I recommend to design your analytics platform that all of the formats mentioned here are supported – your analytics users should be able to choose the best format for their use case. Additionally, you should make sure that you can easily convert between the formats. As sketched above – this cannot be always done only with simple CTAS.

However, even if your analytics platform should support all formats, I recommend to define one of them as the default format for your data in your enterprise – to avoid mixing related datasets in different formats, which can cause performance issues as well as compatibility problems.

Finally, some formats can have a more open ecosystem compared to other formats which are dominated by one company (e.g. Delta Lake).

Outlook

We will see in the future that the formats try to be on par with the features of other novel Big Data formats. Also more Big Data engines and commercial offers tend to support all novel file formats presented here.

Additionally, we can expect support for encryption (e.g.
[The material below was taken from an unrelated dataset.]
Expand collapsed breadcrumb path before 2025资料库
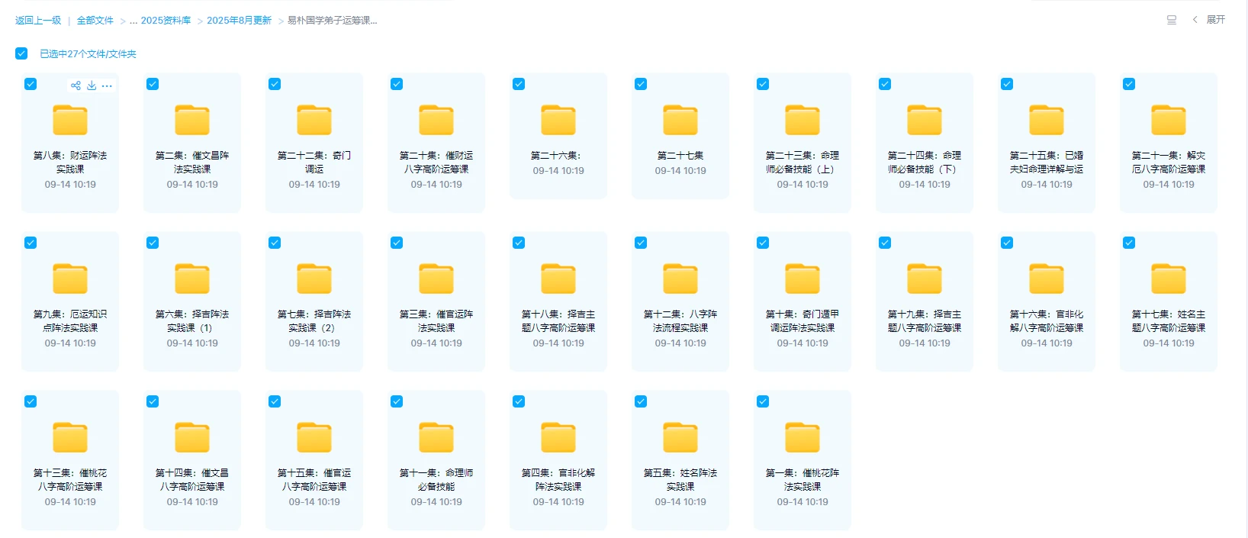1248x538 pixels. 133,21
Apache Iceberg) of parts of the data in the format as an additional level of defense and access management. Those will integrate with (hardware-based) key management services of cloud provider.

Geospatial data is more and more important for Internet of Things and climate related data. Geoparquet for instance provides the possibility to manage vector-based geospatial data. Third party open source projects already try to bring this to novel Big Data formats (e.g. Geolake to Apache Iceberg). Especially for the given scenarios the additional features of novel Big Data format seem to enable new use cases that are not directly possible with the „traditional“ Big Data formats (despite e.g. Geoparquet supporting geospatial data).

Certain industries may also see support for cross-organisational data analytics in different clouds. This is in early stages and technically speaking not file format specific, but requires additional support for Big Data engines (e.g. see early implementations of delta-sharing). Those cross-organisational data analytics is not centrally defined and enforced, but works in a more distributed data mesh fashion.